Virtual addressing also allows creation of virtual partitions of memory in two disjointed areas, one being reserved for the kernel (kernel space) and the other for the applications (user space). This fundamental partition of memory space has contributed much to current designs of actual generalistic kernels.^{[citation needed]}

Device management

To perform, an operating system (OS) needs access to the peripherals connected to the computer, which are controlled through device drivers, which must be written by the developers and/or be provided by the manufacturers of the hardware. For example, to show the user something on the screen, the kernel relies on its monitor driver (such as VGA or VESA) which is then responsible for actually plotting the character/pixel.^{[citation needed]}

A device manager first performs a scan on different hardware buses, such as Peripheral Component Interconnect (PCI) or Universal Serial Bus (USB), to detect installed devices, then searches for the appropriate drivers. As device management is a very OS-specific topic, these drivers are handled differently by each kind of kernel design, but in every case, the kernel has to provide the I/O to allow drivers to physically access their devices through some port or memory location. Very important decisions have to be made when designing the device management system, as every access involves context switches, making the operation very CPU-intensive and easily causing a significant performance overhead.^{[citation needed]}

System calls

To actually perform useful work, a userland program must be able to access the services provided by the kernel. This is implemented differently by each kernel, but most provide a C library or an API, which in turn invoke the related kernel functions either through the inter-process communication system, software interrupts or shared memory.^{[citation needed]}

Different kernel design approaches

Naturally, the above listed tasks and features can be provided in many ways that differ from each other in design and implementation. While monolithic kernels execute all of their code in the same address space (kernel space) to increase the performance of the system, microkernels try to run most of their services in user space, aiming to improve maintainability and modularity of the codebase.^[1] Most kernels do not fit exactly into one of these categories, but are rather found in between these two designs. These are called hybrid kernels. More exotic designs, such as nanokernels and exokernels, are mostly investigated by researchers and are not in widespread use.

Monolithic kernels

In a monolithic kernel, all OS services run along with the main kernel thread, thus also residing in the same memory area. This approach provides rich and powerful hardware access. Monolithic systems are easier to design and implement than other solutions, and are extremely efficient if well-written. The main disadvantages of monolithic kernels are the dependencies between system components - a bug in a device driver might crash the entire system - and the fact that large kernels become very difficult to maintain.

Microkernels

In the microkernel approach, the kernel itself only provides basic functionality that allows the execution of servers, separate programs that assume former kernel functions, such as device drivers, GUI servers, etc.

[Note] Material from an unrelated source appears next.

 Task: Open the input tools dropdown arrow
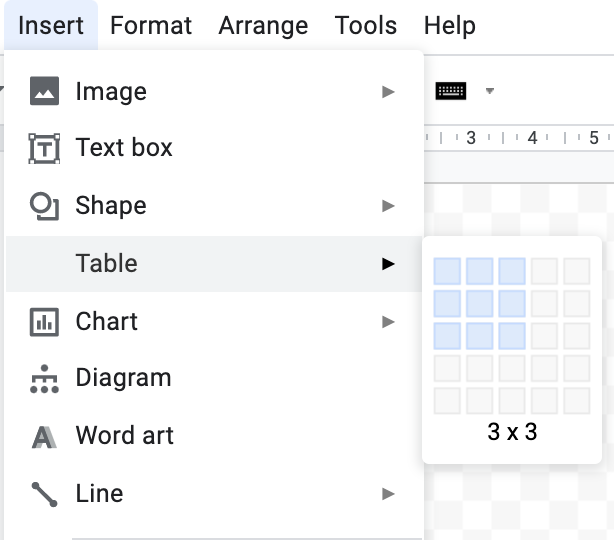(489, 91)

The microkernel approach consists of defining a simple abstraction over the hardware, with a set of primitives or system calls to implement minimal OS services such as memory management, multitasking, and inter-process communication. Other services, including those normally provided by the kernel such as networking, are implemented in user-space programs, referred to as servers. Microkernels are easier to maintain than monolithic kernels, but the large number of system calls and context switches might slow down the system because they typically generate more overhead than plain function calls.

Microkernels generally underperform traditional designs, sometimes dramatically. This is due in large part to the overhead of moving in and out of the kernel, a context switch, to move data between the various applications and servers. It was originally believed that careful tuning could reduce this overhead dramatically, but by the mid-1990s most researchers had abandoned this approach. Recently, newer microkernels, optimized for performance, have addressed these problems.^[5]

Monolithic kernels vs microkernels

As the computer kernel grows, a number of problems become evident. One of the most obvious is that the memory footprint increases. This is mitigated to some degree by perfecting the virtual memory system, but not all computer architectures have virtual memory support.^[6] To reduce the kernel's footprint, extensive editing has to be performed to carefully remove unneeded code, which can be very difficult with non-obvious interdependencies between parts of a kernel with millions of lines of code.

Due to the problems that monolithic kernels pose, they were considered obsolete by the early 1990s. As a result, the design of Linux using a monolithic kernel rather than a microkernel was the topic of a famous flame war between Linus Torvalds and Andrew Tanenbaum.^[7] There is merit on both sides of the argument presented in the Tanenbaum/Torvalds debate.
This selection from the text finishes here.